> **Task description**:
I need every line from the start of the material below up to and including the line containing "The height and", restated exactly, with the pictures omitted.

━━━━━ Input records ━━━━━

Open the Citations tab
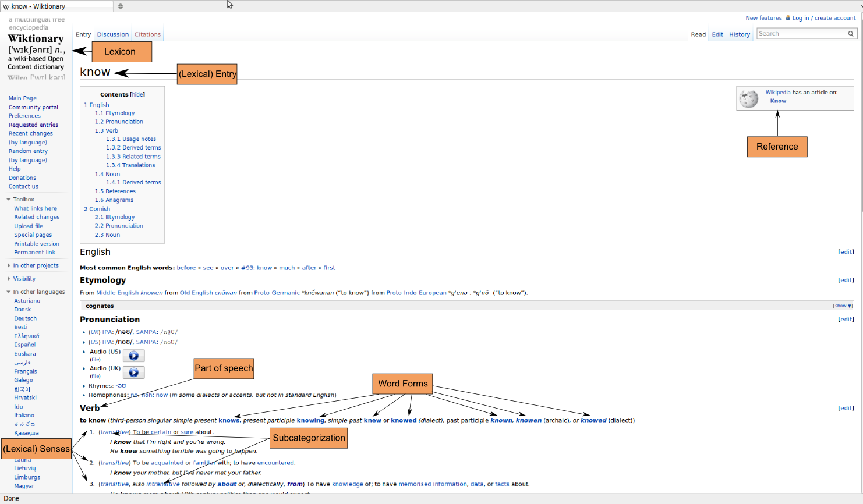863x504 pixels. (x=147, y=34)
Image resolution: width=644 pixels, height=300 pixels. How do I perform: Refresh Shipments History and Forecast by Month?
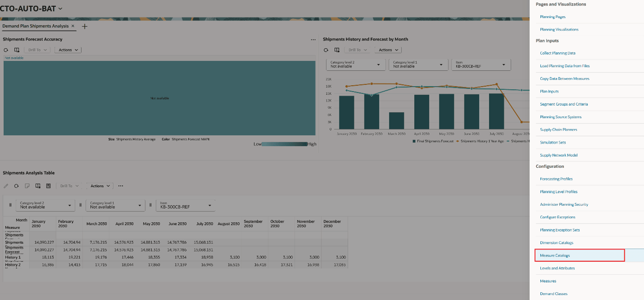(x=325, y=50)
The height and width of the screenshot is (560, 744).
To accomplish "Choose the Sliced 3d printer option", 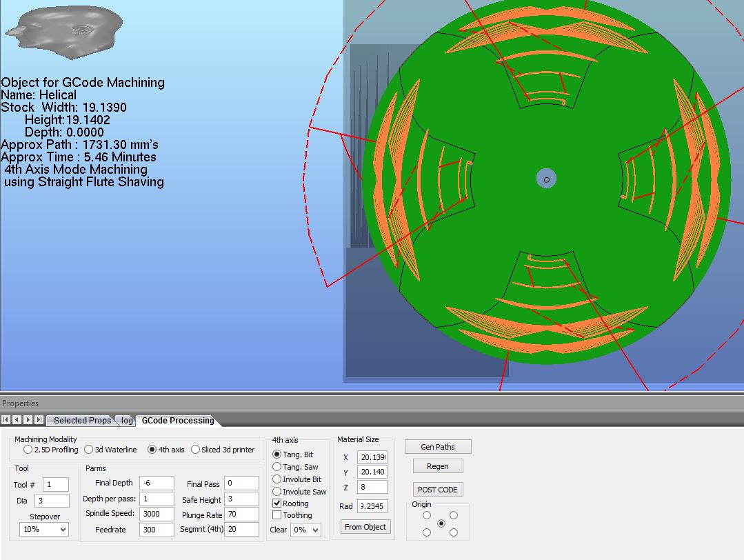I will click(x=196, y=450).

━━━━━

> **Written answer**:
Open the Citations tab
863x504 pixels. (x=147, y=34)
Image resolution: width=644 pixels, height=300 pixels. How do I perform: Refresh Shipments History and Forecast by Month?
(x=325, y=50)
The height and width of the screenshot is (560, 744).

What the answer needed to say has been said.